I’ve been doing a lot of development around markdown lately and I’m really starting to love it. Specifically, Github-flavored markdown has grown on me with its ability to do easy fenced code blocks and syntax highlighting.
```ruby
comments = Comment.all
```
becomes
comments = Comment.all
When I rewrote the code for this web site awhile back I decided to support markdown, but didn’t really think I’d use it much; maybe to do code blocks but not much else. Now I find myself writing markdown for all content, and only translating it through various interpreters when I need the HTML. In retrospect I’m extremely glad I went through the effort to add markdown support for the site— I use it all the time now.
There’s an incredible app for writing markdown on the fly: Mou is a Mac application that lets you input markdown on the left pane and the HTML is dynamically updated in the right pane. I’m literally using it right now to write this post, just to get a preview of what it will look like when I drop it into the <textarea> on the web site.

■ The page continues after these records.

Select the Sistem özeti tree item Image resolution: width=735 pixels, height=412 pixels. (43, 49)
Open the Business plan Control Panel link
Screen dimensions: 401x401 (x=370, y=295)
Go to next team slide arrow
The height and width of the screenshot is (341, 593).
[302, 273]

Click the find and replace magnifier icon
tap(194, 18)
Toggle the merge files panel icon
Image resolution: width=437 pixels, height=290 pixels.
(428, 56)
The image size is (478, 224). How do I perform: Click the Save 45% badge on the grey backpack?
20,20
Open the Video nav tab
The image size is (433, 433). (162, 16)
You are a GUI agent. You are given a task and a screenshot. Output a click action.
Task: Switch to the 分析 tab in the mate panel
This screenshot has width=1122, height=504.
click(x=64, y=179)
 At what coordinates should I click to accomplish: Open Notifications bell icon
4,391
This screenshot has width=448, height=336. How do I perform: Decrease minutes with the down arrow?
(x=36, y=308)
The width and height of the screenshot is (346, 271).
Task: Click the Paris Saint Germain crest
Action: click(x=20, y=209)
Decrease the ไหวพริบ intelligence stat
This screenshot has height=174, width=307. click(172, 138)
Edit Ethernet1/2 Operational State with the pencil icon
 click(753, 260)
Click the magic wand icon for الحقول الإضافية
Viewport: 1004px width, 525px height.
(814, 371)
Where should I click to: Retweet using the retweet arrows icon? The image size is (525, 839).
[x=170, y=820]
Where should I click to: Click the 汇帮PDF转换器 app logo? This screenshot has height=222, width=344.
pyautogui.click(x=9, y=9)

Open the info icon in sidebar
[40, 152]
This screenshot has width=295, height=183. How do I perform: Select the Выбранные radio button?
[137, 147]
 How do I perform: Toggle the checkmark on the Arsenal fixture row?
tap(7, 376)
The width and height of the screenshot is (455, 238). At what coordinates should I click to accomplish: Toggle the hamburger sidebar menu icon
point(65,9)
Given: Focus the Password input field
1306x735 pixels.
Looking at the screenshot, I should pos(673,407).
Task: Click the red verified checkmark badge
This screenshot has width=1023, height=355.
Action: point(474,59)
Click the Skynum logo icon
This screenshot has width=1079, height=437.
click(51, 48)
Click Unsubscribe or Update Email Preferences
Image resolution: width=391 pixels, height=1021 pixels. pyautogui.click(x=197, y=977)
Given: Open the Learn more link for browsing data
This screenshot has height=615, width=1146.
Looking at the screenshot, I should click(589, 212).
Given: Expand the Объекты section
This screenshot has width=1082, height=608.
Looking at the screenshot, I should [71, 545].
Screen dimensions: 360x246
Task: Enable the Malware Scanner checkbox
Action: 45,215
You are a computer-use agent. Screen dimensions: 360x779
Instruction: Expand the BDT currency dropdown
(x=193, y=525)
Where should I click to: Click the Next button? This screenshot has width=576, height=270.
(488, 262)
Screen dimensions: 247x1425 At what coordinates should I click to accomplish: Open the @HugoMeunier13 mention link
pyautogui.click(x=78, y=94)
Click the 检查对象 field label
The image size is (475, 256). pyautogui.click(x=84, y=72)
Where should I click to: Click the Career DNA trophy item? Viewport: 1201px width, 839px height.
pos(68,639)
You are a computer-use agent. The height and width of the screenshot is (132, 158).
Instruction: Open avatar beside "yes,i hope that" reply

I basically use it for all markdown content authoring, and then I copy/paste the result into whatever application/content field I will use it in. It allows me to do edit/revision cycles on content as well as seeing the application of styles. Highest recommendation.
I also recently forked git-wiki and started working on improving it for my own use. It also uses Markdown to write the wiki entries, which gets a little weird if you’ve ever used MediaWiki or Wikipedia. The default way to define wikiwords in git-wiki didn’t really work for me so I updated it and checked everything back into my own repo. I’ll be updating more about my git-wiki fork once I get it refactored and a little more configurable.
So there you go- markdown is awesome and you should write your content in it; if you’ve never worked with it then try it out on Github (just make a public repo and create a README.md in the index).